Q.12.8 An electric heater supplies heat to a system at a rate of 100W. If system performs work at a rate of 75 joules per second. At what rate is the internal energy increasing?

Ans.12.8 Heat is supplied to the system at a rate of 100W

Hence, heat supplied, Q = 100 J/s

The system performs at the rate of 75 J/s

Hence, work done, W = 75 J/s

From the 1st law of Thermodynamics, we have Q = U + W, where U is the internal energy

U = Q – W = 100 – 75 = 25 J/s = 25 W

Therefore the internal energy of the given electric heater increases at a rate of 25 W.

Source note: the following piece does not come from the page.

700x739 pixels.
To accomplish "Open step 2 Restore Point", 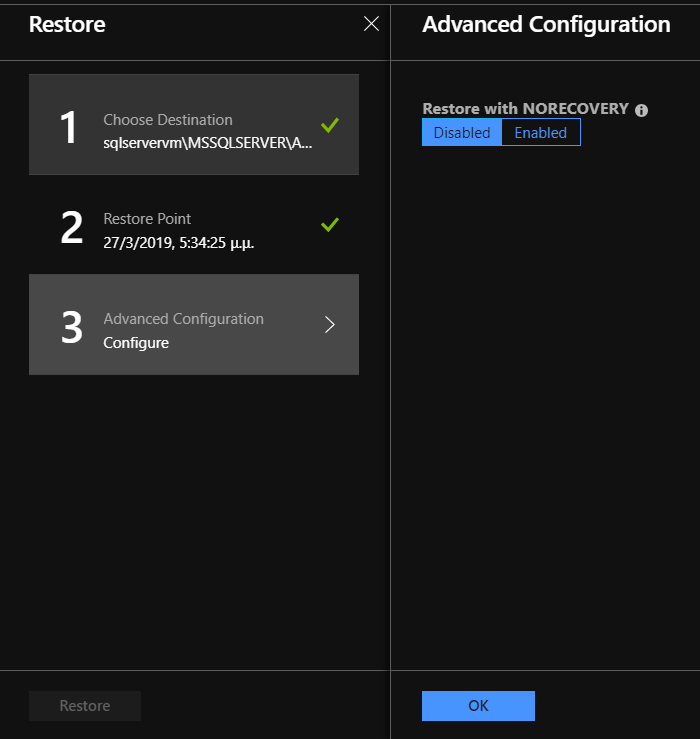I will pyautogui.click(x=194, y=225).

Q.12.9 A thermodynamic system is taken from an original state to an intermediate state by the linear process shown in Fig. (12.13)

 

Its volume is then reduced to the original value from E to F by an isobaric process. Calculate the total work done by the gas from D to E to F

Ans.12.9 Total work done by the gas from D to E to F = Area of  $∆DEF$ =  $\frac{1}{2}$ EF  $\times DF$

Where DF = Change in pressure = 600 – 300 = 300 N/  $m^2$

FE = change in volume = 5-2 = 3  $m^3$

Area of  $∆DEF=$  $\frac{1}{2}\times$ 3  $\times 300$ = 450 J

Therefore work done by the gas from D to E to F is 450 J.

 

Q.12.10 A refrigerator is to maintain eatables kept inside at 9  $\mathit{℃}$ . If room temperature is 36  $\mathit{℃}$ , calculate the coefficient of performance.

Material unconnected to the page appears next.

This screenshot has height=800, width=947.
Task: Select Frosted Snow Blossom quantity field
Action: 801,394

Ans.12.10 Temperature inside the refrigerator,  $T_1$ = 9  $℃$ = 9 + 273 K = 282 K

Room temperature,  $T_2$ = 36  $℃$ = 36 + 273 = 309 K

Coefficient of performance =  $\frac{T_1}{\mathrm{}{T}_2-T_1}$ =  $\frac{282}{309-282}$ = 10.44

Therefore, the coefficient of performance is 10.44